Why the C.E.O. Behind Match.com and Tinder Took a Stand on the Texas Abortion Law
It’s been a bad week for Match.com, the hugely successful and enormously popular online dating site. Earlier this month, the company announced that it was considering pulling out of Texas, where it had been doing business since 2003. That caused a major reaction among online dating sites across the country, but it was the company’s CEO himself that took the lead in fighting back.
Brian Amerige, Match.com’s CEO, is not a popular man. Like the Internet, he’s not all he seems. He’s been one of the most successful CEOs in the world, having founded the online advertising agency the New School and a number of other companies. Until this week, he had been married for two years to a woman named Lisa, who he had met at Match. He was also dating a woman named Stephanie, who is now his wife. But it was Stephanie — who is 25 years old when matched — that the company took away from him, not Match.com itself.
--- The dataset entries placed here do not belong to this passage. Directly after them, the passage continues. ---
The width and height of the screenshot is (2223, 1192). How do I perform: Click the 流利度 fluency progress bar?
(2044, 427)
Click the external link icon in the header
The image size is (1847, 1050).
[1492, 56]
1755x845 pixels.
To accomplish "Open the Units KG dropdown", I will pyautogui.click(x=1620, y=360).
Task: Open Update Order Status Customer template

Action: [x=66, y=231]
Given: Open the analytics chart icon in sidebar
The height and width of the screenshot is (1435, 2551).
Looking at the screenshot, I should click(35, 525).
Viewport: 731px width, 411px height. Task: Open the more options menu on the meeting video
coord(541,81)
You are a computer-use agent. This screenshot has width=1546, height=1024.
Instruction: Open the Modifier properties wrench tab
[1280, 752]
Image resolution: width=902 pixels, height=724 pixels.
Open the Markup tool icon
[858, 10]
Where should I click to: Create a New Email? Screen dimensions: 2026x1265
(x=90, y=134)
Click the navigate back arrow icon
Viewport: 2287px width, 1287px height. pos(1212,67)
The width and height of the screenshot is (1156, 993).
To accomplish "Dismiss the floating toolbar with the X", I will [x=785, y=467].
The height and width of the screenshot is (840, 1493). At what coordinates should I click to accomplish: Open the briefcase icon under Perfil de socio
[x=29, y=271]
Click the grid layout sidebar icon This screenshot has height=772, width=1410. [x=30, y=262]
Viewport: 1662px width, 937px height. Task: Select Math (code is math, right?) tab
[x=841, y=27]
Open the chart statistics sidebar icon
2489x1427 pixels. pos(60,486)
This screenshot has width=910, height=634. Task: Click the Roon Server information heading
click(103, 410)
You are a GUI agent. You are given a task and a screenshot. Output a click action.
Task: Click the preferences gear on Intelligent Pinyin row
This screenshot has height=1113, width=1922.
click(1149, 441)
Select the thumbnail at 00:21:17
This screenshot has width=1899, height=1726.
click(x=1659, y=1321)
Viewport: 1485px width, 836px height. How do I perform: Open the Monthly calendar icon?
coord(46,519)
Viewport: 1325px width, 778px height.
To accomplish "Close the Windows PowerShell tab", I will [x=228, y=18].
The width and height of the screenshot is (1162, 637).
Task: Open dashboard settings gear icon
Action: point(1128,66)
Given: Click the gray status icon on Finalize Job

Like many other online dating sites, Match.com lets its users share photos of their romantic partners. These photos are then used to match potential partners based on a profile page. The company’s stated policies have always stated that people in same-sex relationships were allowed to use the site, as were people of the same gender. But as Match.com grew, Amerige decided that he did not want to discriminate against people based on their sexual orientation or gender. And so in 2003, the company gave its customers the option to specify that they did not want to see photos of people of the same sex on their profiles. This allowed people with opposite-sex partners to continue to use it, and the company said it would never do anything to harm a person’s personal relationship.